His restaurant remains both upscale and eclectic, though its fusion influences have moved eastward, from China to Japan. Uley offers a full and exceptionally popular sushi menu, reflecting the sushi craze that has swept Moscow during the past 18 months to two years.

"Sushi has become so popular here, it's like a trend by itself, and it's a trend that will never die," Correa said. "It's seen as a way of eating healthy food and eating light. The food itself is simple, and simplicity is beautiful."

Perhaps the best indicator of sushi's popularity is not merely the number and range of Japanese restaurants -- from the upscale Justo to the more affordable Yakitoria chain -- but the fact that sushi is on the menus of even non-Japanese restaurants like Uley and at a range of different clubs as well. Such sushi ubiquity -- sushi democracy, perhaps -- outstrips raw fish fanaticism even in New York, San Francisco or London, and perhaps anywhere outside of Japan.

For native Moscow fusion of the curry house or Chino-Latino type -- that is, an adopted national cuisine that may differ from that of the native country, available widely and cheaply, with a relatively predictable but popular menu -- the candidates would have to be Georgian and Central Asian in general. More important than merely the range -- from Uzbek chain Kish-Mish to the lavish Prisoner of the Caucasus, for instance -- is their uniqueness to Moscow. Diners who spied a Georgian restaurant in the United States would no doubt expect Atlanta-style barbecue, while calling a restaurant "Caucasian" is likely to give offense -- or at least instill fears of mayonnaise-and-white-bread sandwiches.

Once an enterprising restaurateur can find an acceptable way to describe the cuisine, though, Georgian and Central Asian foods are ripe for export. Uzbek eateries may soon be sweeping Manhattan, and articles could appear describing where to find the best khachapuri, or Georgian cheese bread, in London.

But Correa notes that the most important trends in Moscow's restaurant business are not on the plate but on the restaurant's walls.

"People have started investing a lot of money in the interior," he said. "You see a lot of beautifully designed places with diverse menus.
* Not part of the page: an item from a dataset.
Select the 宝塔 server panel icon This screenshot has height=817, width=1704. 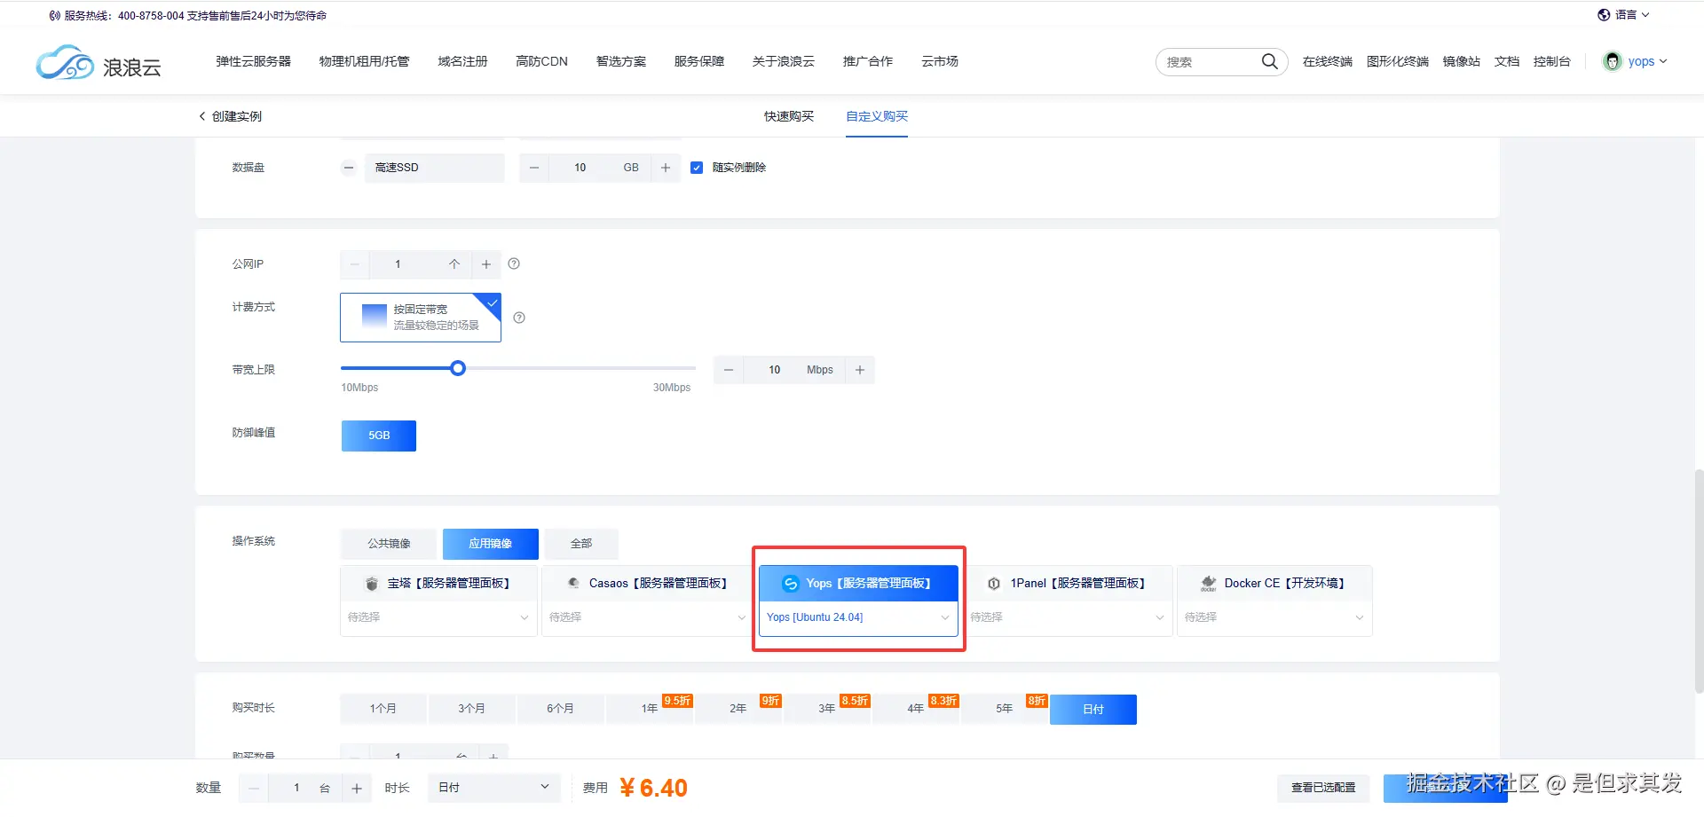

People are planning better."

Correa singled out the ultra-homey dacha as the sort of place that would thrive in a hectic, fast-paced city like New York.

Curiously, Time Out New York food editor Maile Carpenter said sarcastically, "God knows how many trees died to suit up all the log-cabin and ski-lodge places that opened recently." According to Carpenter, the sort of rustic comfort that Russia does so well has become the latest flavor of the month in Manhattan.

The recent American trend for raw food, centered as it is in Northern California, might be difficult to pull off in a country that has eight months of winter -- but Correa can see anything happening here.

"I don't think there's anything that won't work here if you promote it," he said.